Extrait du document »
______________________________
Au cimetière des martyrs de Chatila, Palestiniens, Arabes et « internationaux » se côtoient, sans distinction de religion. On y croise, tour à tour, en un singulier parcours politique et littéraire, le poète syrien Kamal Kheir Beik, membre du Parti social national syrien (PSNS), un des fondateurs de la mythique revue littéraire libanaise Al-Shi’ir (La Poésie), au côté du poète Adonis. Auteur d’une thèse de doctorat qui fit date sur « Le mouvement moderniste de la poésie arabe contemporaine », il est tué en novembre 1980 à Beyrouth. Balqis Al-Rawi, l’épouse et muse du poète syrien Nizar Qabbani, morte dans un attentat contre l’ambassade d’Irak au Liban, le 15 décembre 1981, repose à quelques mètres de l’entrée du cimetière.
______________________________
Jeu de données »
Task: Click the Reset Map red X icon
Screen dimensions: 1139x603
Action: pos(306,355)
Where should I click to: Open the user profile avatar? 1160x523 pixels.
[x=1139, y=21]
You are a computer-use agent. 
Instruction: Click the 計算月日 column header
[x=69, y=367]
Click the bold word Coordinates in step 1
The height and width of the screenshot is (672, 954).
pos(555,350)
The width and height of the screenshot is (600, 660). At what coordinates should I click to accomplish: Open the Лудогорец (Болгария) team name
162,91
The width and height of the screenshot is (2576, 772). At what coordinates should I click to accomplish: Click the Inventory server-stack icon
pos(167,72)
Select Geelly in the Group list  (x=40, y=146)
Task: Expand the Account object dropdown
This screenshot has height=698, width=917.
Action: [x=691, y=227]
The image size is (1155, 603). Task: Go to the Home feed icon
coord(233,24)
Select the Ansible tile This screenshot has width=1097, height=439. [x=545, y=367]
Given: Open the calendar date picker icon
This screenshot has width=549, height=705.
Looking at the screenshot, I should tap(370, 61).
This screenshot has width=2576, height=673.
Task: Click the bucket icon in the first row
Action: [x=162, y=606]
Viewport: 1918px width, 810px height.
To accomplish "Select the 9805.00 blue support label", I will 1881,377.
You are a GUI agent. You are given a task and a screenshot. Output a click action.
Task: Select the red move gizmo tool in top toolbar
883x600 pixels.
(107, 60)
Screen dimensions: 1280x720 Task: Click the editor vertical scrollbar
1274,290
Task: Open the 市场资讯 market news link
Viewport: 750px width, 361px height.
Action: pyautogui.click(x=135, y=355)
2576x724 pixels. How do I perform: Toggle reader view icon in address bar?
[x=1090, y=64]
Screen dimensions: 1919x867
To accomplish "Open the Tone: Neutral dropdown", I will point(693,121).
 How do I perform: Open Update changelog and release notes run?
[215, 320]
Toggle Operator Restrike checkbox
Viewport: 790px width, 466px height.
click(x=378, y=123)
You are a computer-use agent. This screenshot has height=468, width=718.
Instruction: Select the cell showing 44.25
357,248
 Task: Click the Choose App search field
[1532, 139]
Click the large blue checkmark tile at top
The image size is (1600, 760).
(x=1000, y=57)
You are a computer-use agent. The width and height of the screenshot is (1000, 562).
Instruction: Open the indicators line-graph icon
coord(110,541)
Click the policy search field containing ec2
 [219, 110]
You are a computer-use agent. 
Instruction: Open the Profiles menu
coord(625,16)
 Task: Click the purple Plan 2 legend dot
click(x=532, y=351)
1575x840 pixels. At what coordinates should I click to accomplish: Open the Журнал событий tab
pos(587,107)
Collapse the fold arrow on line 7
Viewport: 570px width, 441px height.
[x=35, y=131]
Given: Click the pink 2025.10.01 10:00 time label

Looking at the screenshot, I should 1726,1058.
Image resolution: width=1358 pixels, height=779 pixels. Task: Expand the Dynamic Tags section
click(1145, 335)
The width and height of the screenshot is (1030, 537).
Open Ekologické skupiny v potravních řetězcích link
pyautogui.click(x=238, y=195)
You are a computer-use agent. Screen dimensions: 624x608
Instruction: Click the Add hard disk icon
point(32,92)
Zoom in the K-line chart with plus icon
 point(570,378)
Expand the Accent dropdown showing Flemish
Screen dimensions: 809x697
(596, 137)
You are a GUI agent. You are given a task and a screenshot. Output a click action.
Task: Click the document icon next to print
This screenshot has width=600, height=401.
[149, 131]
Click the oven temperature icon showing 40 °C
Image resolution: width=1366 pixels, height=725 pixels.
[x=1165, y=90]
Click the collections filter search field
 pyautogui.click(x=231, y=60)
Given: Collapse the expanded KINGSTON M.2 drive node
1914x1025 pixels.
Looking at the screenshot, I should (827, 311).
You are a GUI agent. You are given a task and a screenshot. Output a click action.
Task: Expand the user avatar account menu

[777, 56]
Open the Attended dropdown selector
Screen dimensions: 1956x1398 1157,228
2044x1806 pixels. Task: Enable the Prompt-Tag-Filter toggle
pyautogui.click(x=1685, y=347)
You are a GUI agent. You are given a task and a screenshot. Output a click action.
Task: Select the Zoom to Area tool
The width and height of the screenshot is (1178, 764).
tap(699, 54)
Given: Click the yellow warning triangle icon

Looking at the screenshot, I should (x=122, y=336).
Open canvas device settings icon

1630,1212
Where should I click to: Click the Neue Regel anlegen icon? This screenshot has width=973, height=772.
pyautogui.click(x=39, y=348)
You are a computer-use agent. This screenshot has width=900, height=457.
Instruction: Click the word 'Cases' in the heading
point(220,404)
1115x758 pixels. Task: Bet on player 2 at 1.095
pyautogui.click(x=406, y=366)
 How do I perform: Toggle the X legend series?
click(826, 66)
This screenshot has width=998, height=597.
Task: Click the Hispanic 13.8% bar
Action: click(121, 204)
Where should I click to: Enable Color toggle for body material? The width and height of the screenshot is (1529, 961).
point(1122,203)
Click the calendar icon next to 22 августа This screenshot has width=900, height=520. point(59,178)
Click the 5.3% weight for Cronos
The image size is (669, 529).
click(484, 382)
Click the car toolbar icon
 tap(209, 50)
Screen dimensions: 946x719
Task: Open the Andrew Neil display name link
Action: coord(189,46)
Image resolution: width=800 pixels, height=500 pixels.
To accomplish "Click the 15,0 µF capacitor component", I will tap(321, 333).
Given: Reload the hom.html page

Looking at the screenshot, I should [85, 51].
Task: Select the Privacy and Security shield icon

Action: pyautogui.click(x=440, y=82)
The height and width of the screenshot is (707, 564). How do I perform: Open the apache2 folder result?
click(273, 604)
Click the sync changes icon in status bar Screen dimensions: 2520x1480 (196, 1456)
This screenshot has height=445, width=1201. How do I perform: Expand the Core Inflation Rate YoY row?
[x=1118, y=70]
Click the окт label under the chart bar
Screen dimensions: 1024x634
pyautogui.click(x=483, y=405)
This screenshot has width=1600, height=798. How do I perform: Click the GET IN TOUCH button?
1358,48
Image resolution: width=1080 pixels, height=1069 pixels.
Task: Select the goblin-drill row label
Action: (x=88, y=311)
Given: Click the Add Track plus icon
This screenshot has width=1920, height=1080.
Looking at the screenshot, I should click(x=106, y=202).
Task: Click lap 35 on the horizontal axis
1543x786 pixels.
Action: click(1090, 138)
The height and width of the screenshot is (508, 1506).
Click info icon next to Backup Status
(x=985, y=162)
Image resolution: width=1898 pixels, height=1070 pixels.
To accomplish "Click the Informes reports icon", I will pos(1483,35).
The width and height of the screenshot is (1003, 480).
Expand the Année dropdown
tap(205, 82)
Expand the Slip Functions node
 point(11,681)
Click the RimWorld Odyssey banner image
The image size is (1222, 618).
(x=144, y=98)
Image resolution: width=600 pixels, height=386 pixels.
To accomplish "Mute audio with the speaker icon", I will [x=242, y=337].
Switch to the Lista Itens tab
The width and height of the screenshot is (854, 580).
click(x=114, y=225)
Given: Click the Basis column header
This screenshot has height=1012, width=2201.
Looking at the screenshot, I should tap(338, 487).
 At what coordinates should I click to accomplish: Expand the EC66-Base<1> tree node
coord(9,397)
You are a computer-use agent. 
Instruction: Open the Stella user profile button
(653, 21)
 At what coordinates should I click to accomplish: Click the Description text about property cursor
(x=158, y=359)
______________________________
Série d'exercices »
1/ D'après le texte sur le cimetière des martyrs de Chatila, à quel endroit du cimetière repose Balqis Al-Rawi ?
2/ Transcrivez sans rien changer le passage du texte sur le cimetière de Chatila qui va de « Au cimetière des » à « l’entrée du cimetière. », ces deux extrémités comprises.

Réponses rédigées »
1/ Elle repose à quelques mètres de l'entrée du cimetière.

2/
Au cimetière des martyrs de Chatila, Palestiniens, Arabes et « internationaux » se côtoient, sans distinction de religion. On y croise, tour à tour, en un singulier parcours politique et littéraire, le poète syrien Kamal Kheir Beik, membre du Parti social national syrien (PSNS), un des fondateurs de la mythique revue littéraire libanaise Al-Shi’ir (La Poésie), au côté du poète Adonis. Auteur d’une thèse de doctorat qui fit date sur « Le mouvement moderniste de la poésie arabe contemporaine », il est tué en novembre 1980 à Beyrouth. Balqis Al-Rawi, l’épouse et muse du poète syrien Nizar Qabbani, morte dans un attentat contre l’ambassade d’Irak au Liban, le 15 décembre 1981, repose à quelques mètres de l’entrée du cimetière.